Purdue and defendant Insys Therapeutics, the manufacturer of an addictive fentanyl-based painkiller, also allegedly had access to prescribing data and failed to report suspicious orders or retailers beginning in 2014. Insys in particular allegedly paid doctors to prescribe its product, Subsys, which was approved only for cancer patients, while persuading commercial payors to cover the drug for non-approved uses.

As a result, the state alleges, prescriptions in Rhode Island exceeded the national average in opioid prescriptions, reaching a high in 2012 of 83 prescriptions per 100 people and costing the Medical Assistance Program more than $6 million in prescriptions.

In that context, various distributors of the drugs engaged in allegedly illegal efforts to ensure pharmacies could distribute enough opioids to satisfy the heightened demand among patients.

Ultimately, that resulted in what the state characterizes as a public-health crisis with a skyrocketing overdose rate that puts Rhode Island fifth in the nation and with a 300 percent increase in overdose fatalities from 2011 to 2016. The state also alleges that the increased volume of prescribing, allegedly driven by the defendants’ efforts, correlated to black markets for diverted prescription opioids as well as a rise in heroin and fentanyl abuse by those who could no longer legally obtain — or afford — prescription opioids.

In June 2018, the state sued Purdue, Insys and several distributors in Superior Court, alleging that their campaign to unlawfully promote and distribute opioids in Rhode Island constituted public nuisance, violations of the state False Claims Act, fraud, negligence and unjust enrichment.

The defendants moved to dismiss for failure to state a claim.
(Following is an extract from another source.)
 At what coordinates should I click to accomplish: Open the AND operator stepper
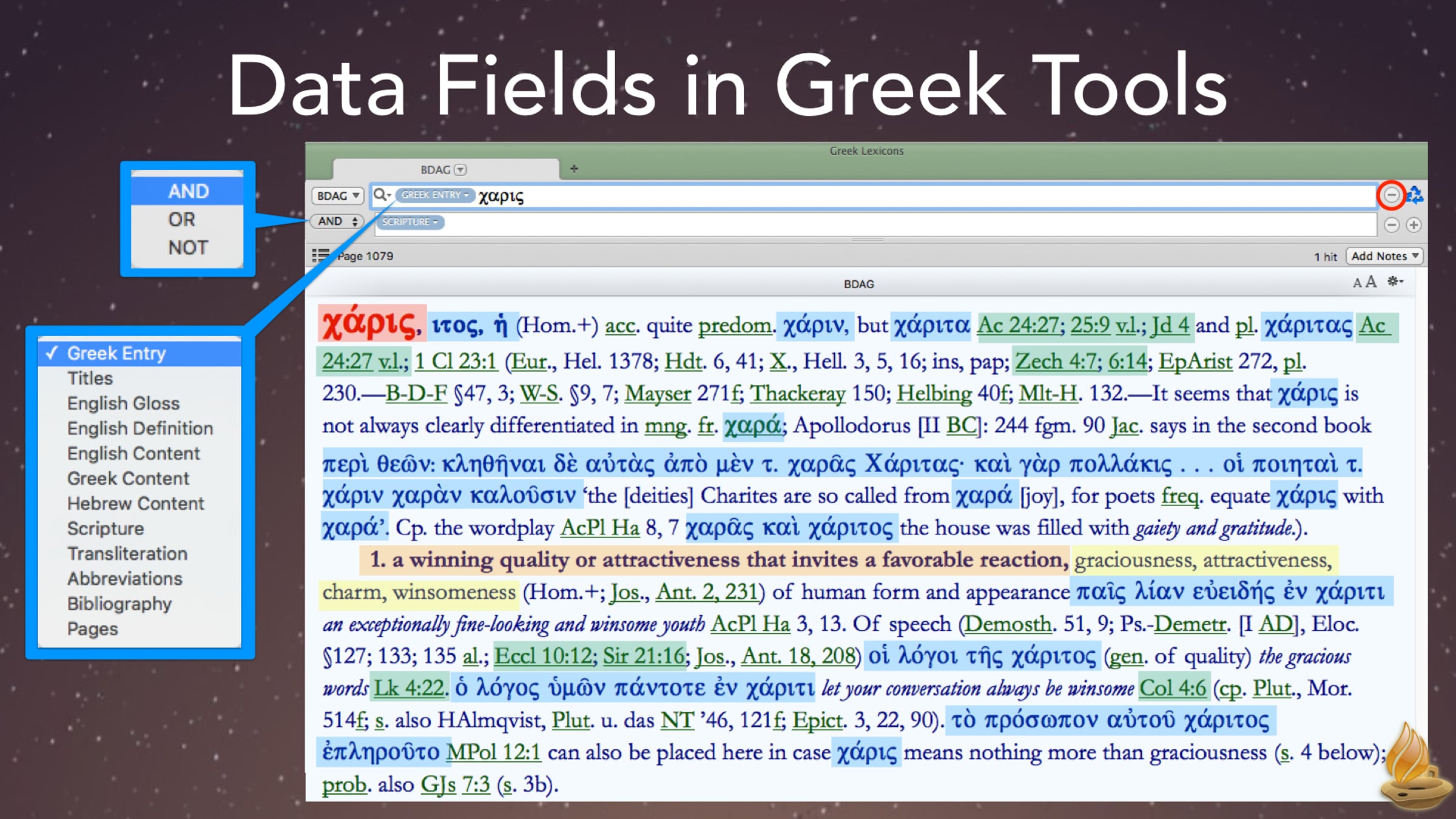(337, 221)
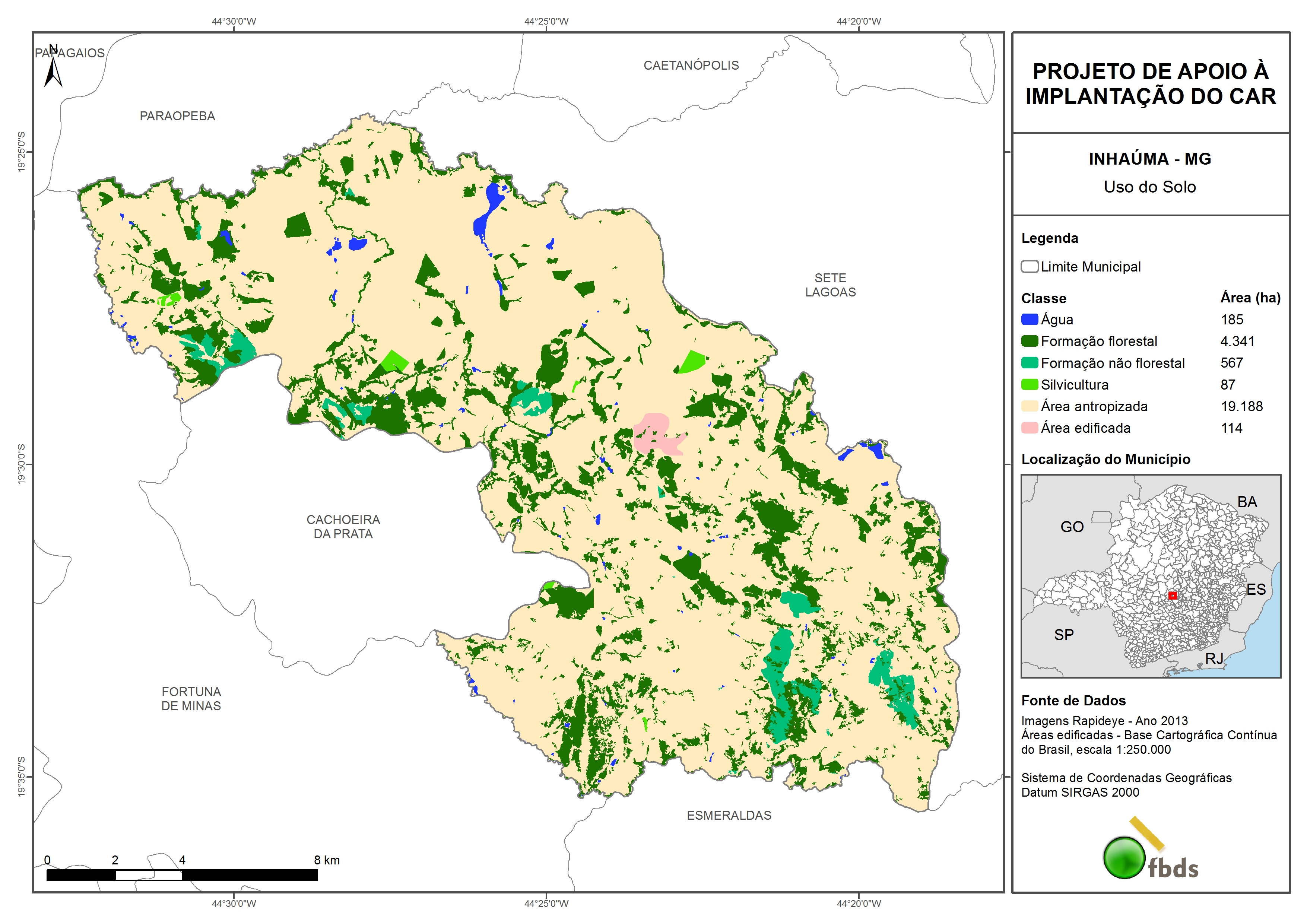This screenshot has width=1307, height=924.
Task: Click the Formação florestal dark green swatch
Action: (x=1029, y=341)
Meanwhile, this past June, the state voluntarily dismissed all claims against Insys.

Public right

Gibney rejected the defendants’ argument that the state had failed to adequately plead the elements of public nuisance under Rhode Island law.
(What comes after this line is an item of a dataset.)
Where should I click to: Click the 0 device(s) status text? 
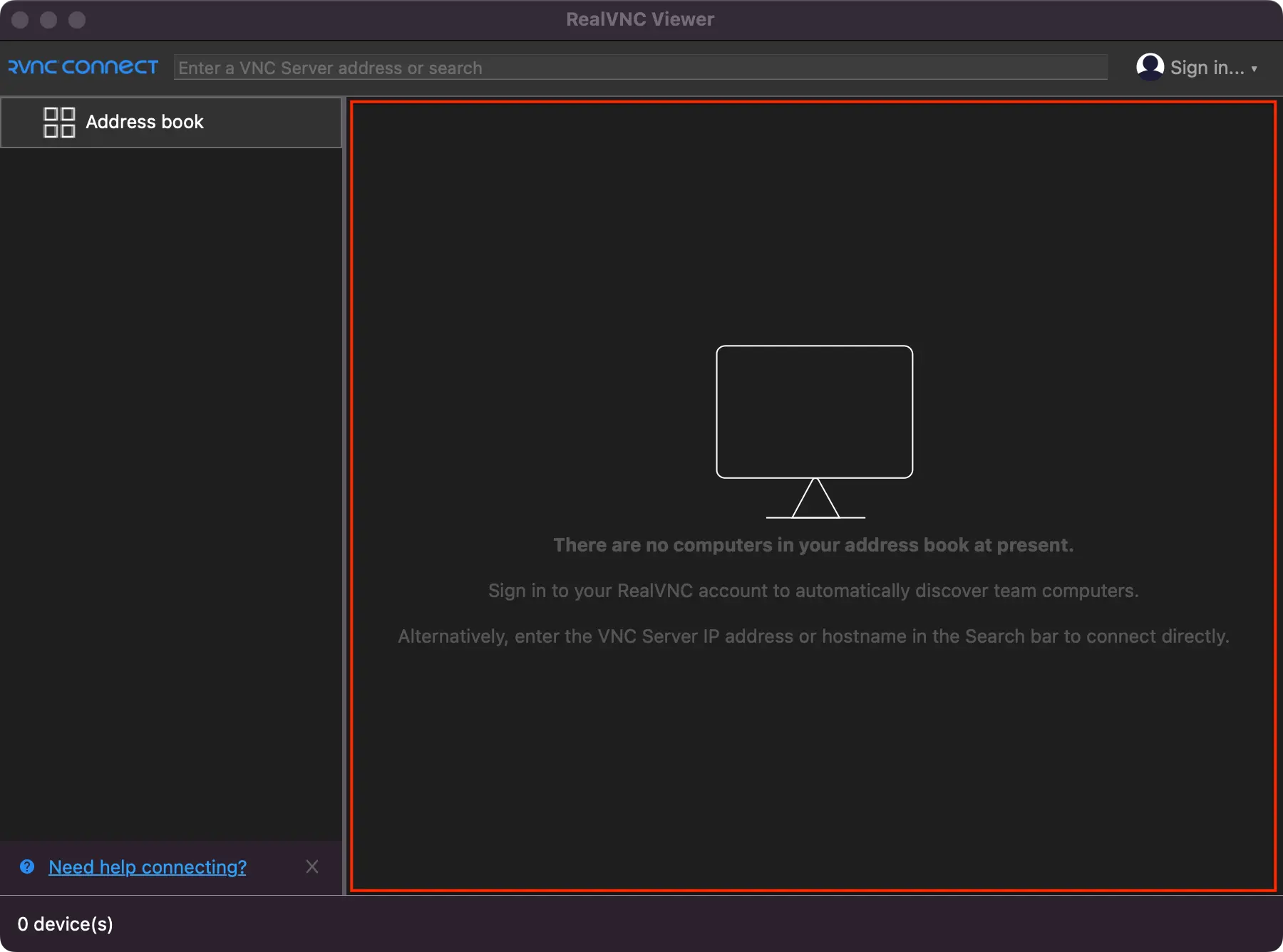(65, 923)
She pointed out that the Rhode Island Supreme Court, in its 2008 decision in State v. Lead Industries Association, Inc., defined public nuisance as the unreasonable interference with a right common to the general public by someone with control over the instrumentality of nuisance at the time the harm occurred.

With respect to the first element, interference with a public right, Gibney said the Supreme Court, in Lead Industries, looked to the Restatement of Torts to draw the line between a public right and an aggregation of private rights.
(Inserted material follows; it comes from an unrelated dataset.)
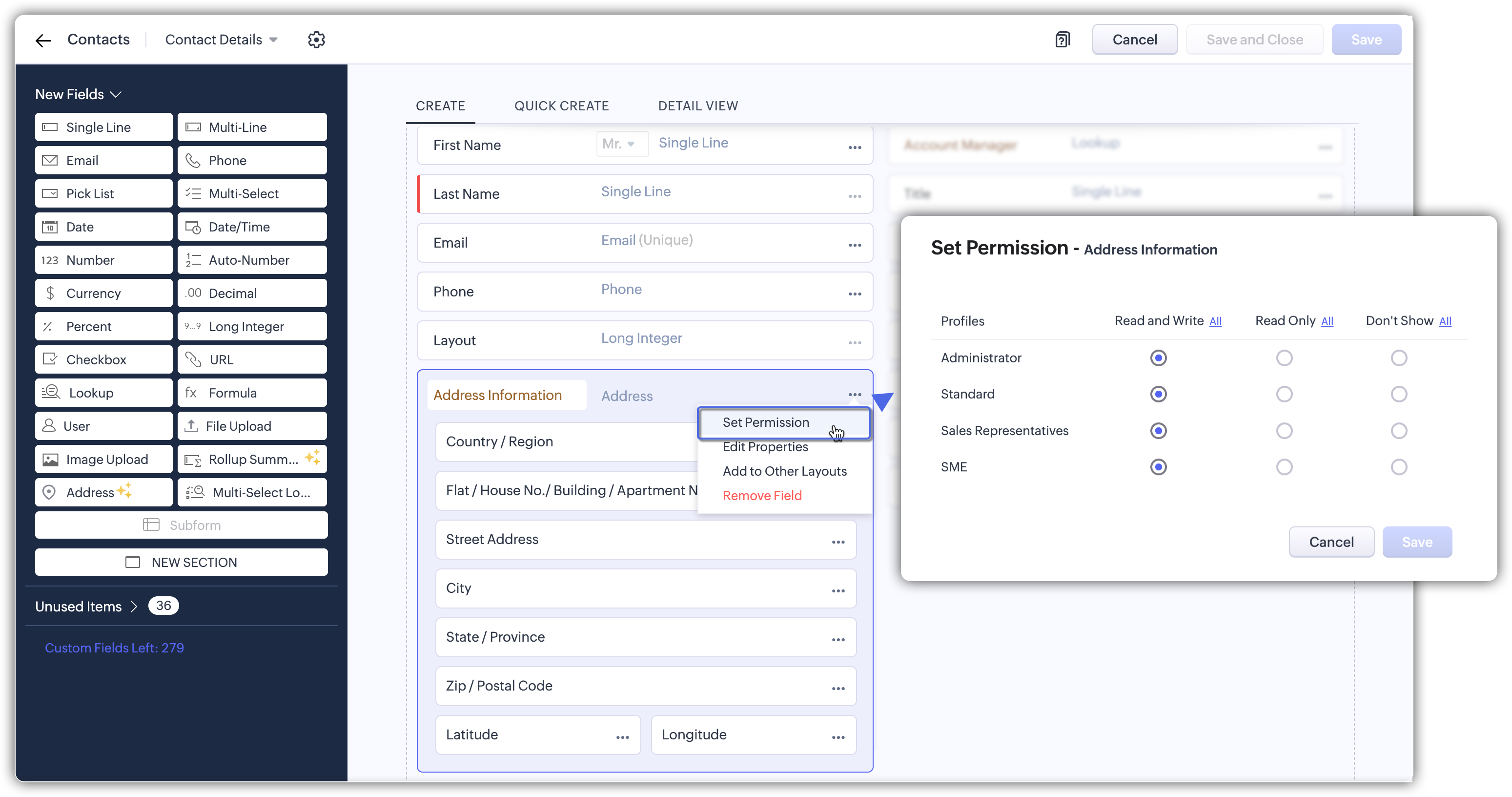Click the All link beside Read Only

[x=1327, y=321]
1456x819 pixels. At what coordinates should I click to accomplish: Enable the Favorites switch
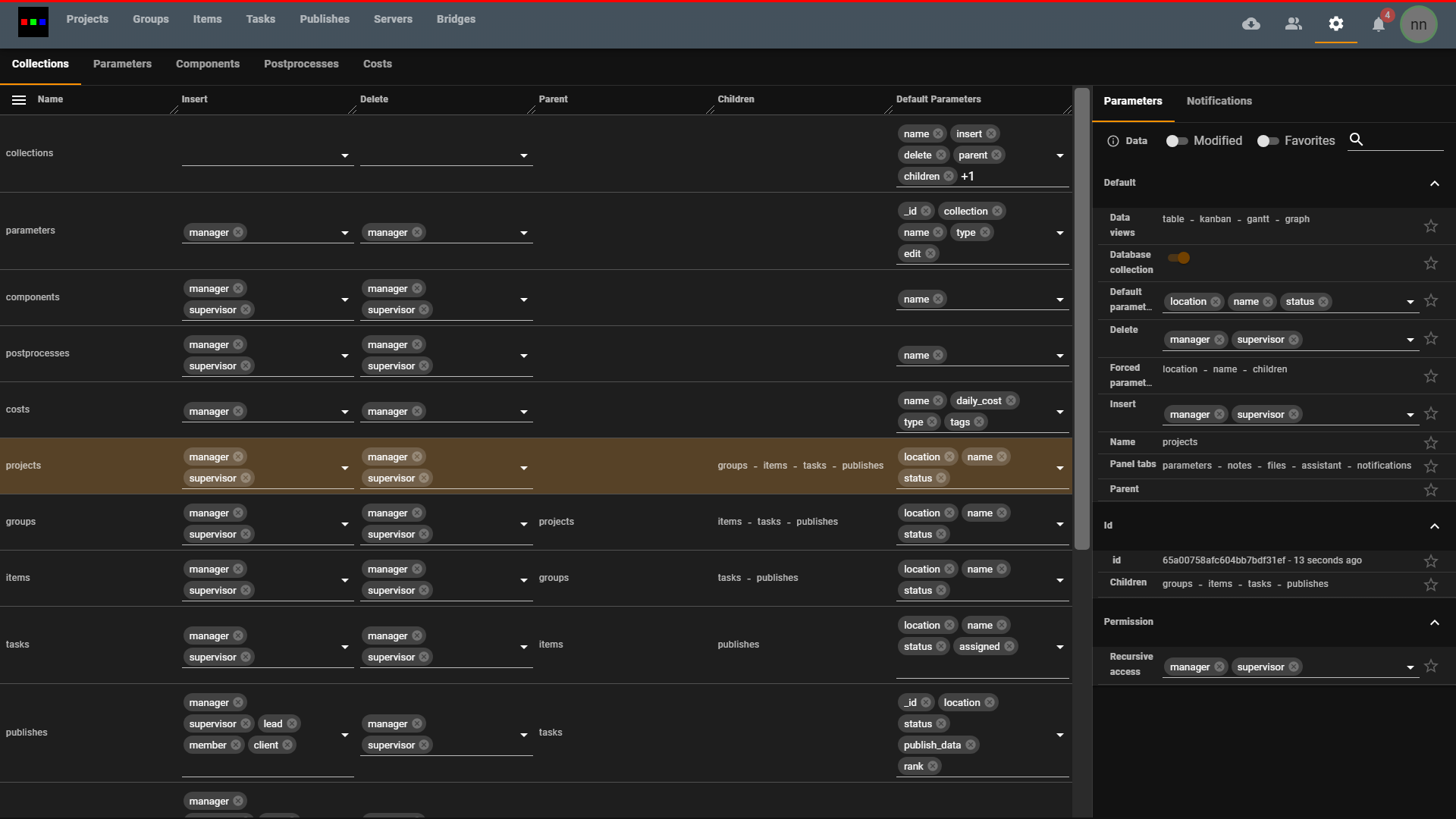(1268, 141)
Under the Restatement, Gibney noted, the interests of an entire community can be threatened by a danger to even one individual, as in the case of one person being infected with smallpox creating the risk of an epidemic.

Because both public health experts and the federal government had defined the opioid crisis as an epidemic, Gibney continued, the state satisfied the first element.

The judge also found that the state properly alleged control by the defendants over the instrumentality of nuisance, namely opioids.

“The State … frames the nuisance as the opioid epidemic itself, rather than specific instances of individuals being harmed by use or misuse of opioid pharmaceuticals [and] alleges that the nuisance was ongoing as Manufacturers and Distributors continued to misrepresent the risks and benefits of opioids, funnel excessive amounts of medicines into Rhode Island communities, and falsely promote and distribute these medicines generally,” Gibney wrote.

Viewing the disputed facts in the light most favorable to the plaintiff, Gibney said she found the manufacturers and distributors were in control of “the instrumentality of the nuisance at the time of its occurrence.”

Gibney further determined that the state had, contrary to the defendants’ assertions, alleged sufficient facts for “reasonable minds” to infer that their actions caused Rhode Island’s opioid crisis.

Accordingly, she concluded that the state properly alleged that “the Defendants committed an unreasonable interference with a right common to the general public, that the Defendants were in control of the instrumentality at the time the nuisance occurred, and that Defendants’ conduct caused the public nuisance.”

COURT: Providence Superior Court
ISSUE: Could the state bring a public nuisance claim against a group of pharmaceutical companies stemming from the promotion and distribution of opioids in Rhode Island?